» **What the task asks**: Given the entries that follow, write out exactly the lines starting at the one containing "You are a computer-use" and ending at the one containing "Instruction: Click the", both ends included, and only those.

» **Extracted information**:
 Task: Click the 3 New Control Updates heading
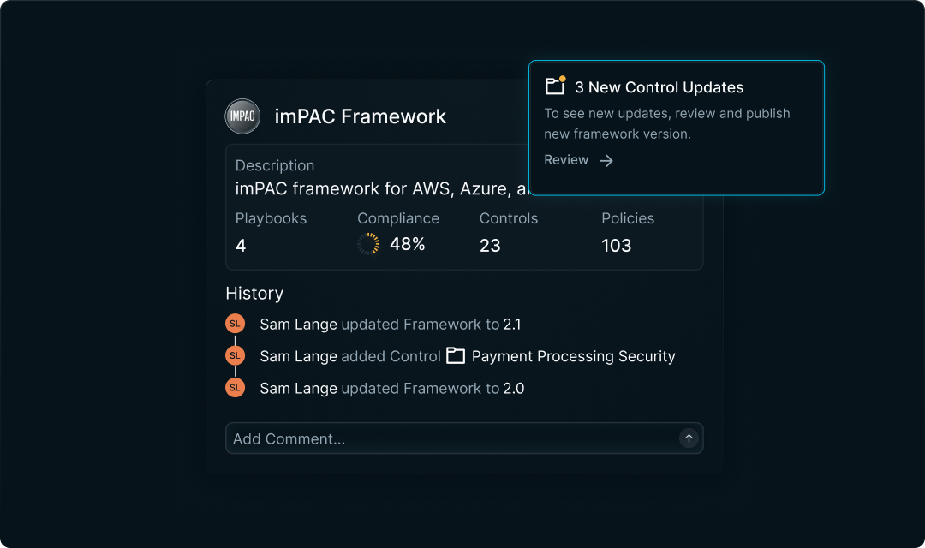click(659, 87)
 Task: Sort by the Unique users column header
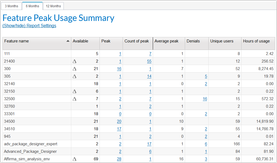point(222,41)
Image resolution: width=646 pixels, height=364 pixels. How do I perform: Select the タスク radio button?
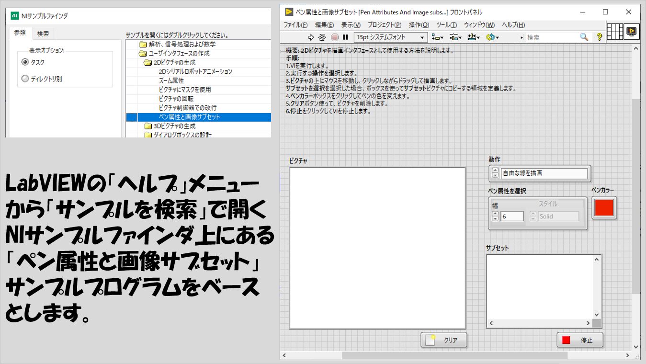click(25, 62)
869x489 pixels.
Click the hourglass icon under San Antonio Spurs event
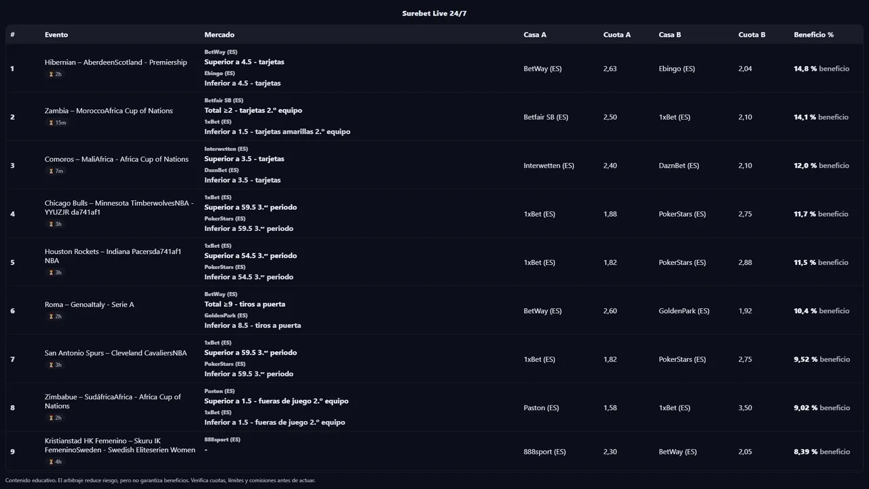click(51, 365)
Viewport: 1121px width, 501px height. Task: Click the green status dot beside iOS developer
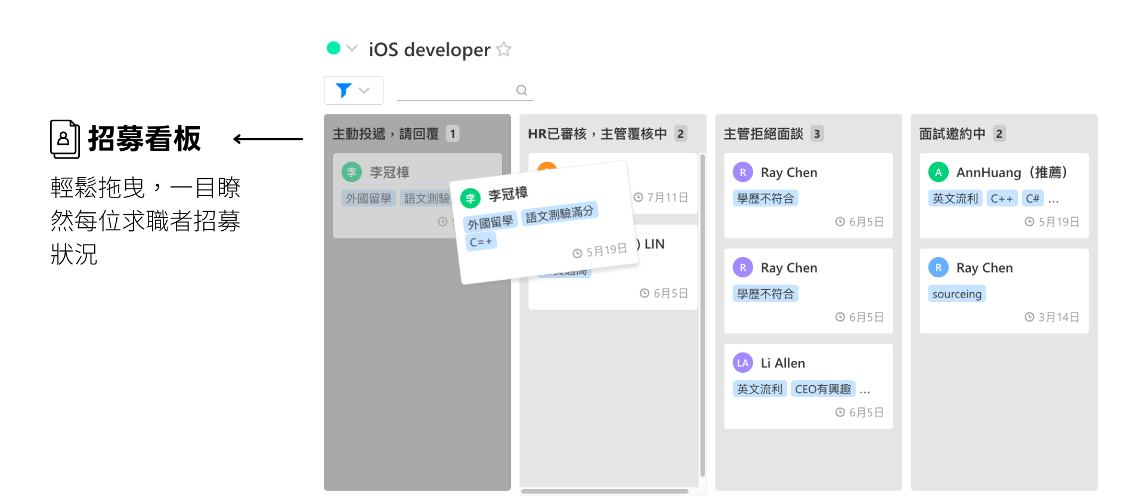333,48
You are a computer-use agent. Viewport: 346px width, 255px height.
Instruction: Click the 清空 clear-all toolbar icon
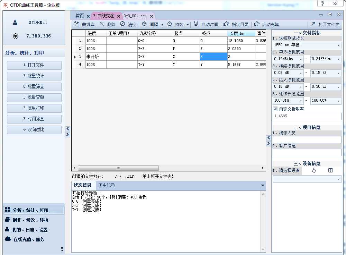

---

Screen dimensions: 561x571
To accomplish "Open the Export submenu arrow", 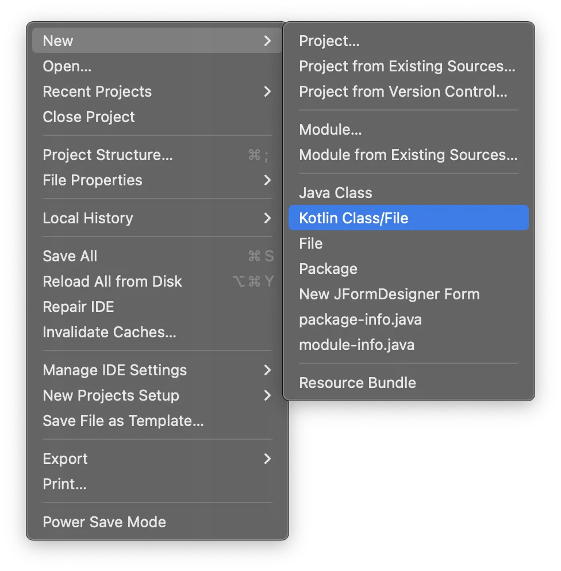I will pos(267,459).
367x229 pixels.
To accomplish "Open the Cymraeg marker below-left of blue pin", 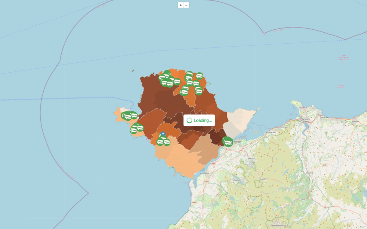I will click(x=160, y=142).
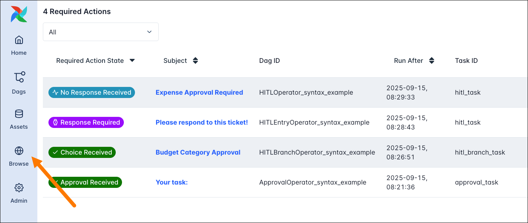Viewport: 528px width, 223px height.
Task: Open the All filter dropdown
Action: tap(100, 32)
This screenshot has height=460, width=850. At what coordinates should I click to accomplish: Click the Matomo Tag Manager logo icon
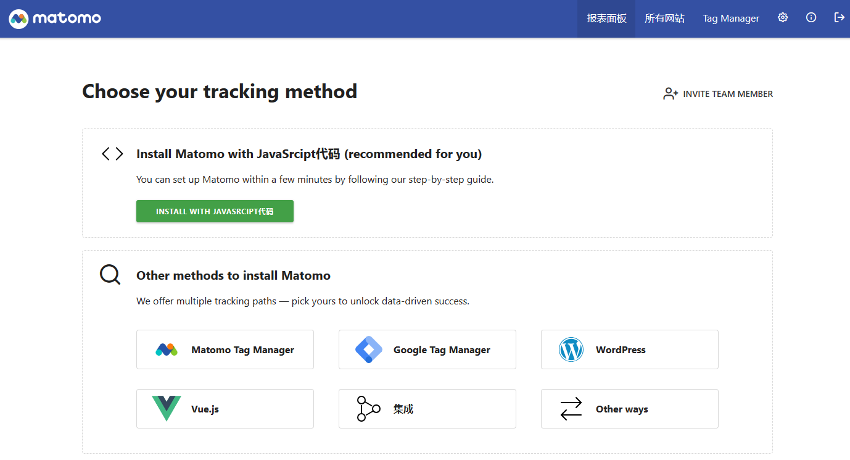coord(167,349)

...

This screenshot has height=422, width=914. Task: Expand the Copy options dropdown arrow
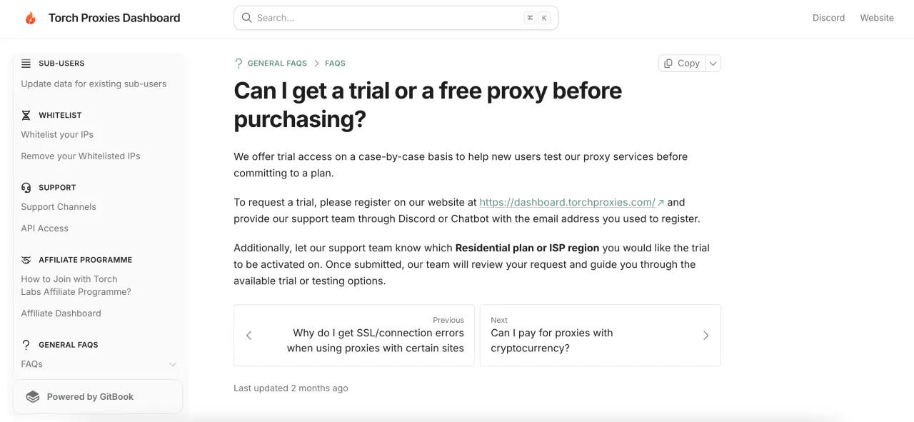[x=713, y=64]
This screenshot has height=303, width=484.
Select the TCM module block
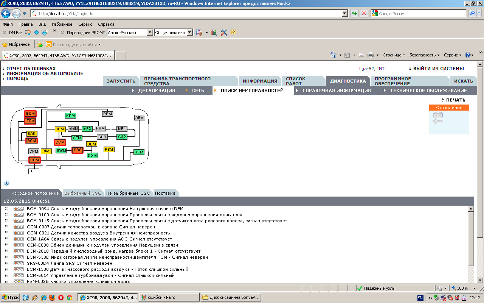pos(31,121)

» **Finished exercise**:
You are a computer-use agent. Viewport: 346px width, 255px height.
Instruction: Click the 清空 clear-all toolbar icon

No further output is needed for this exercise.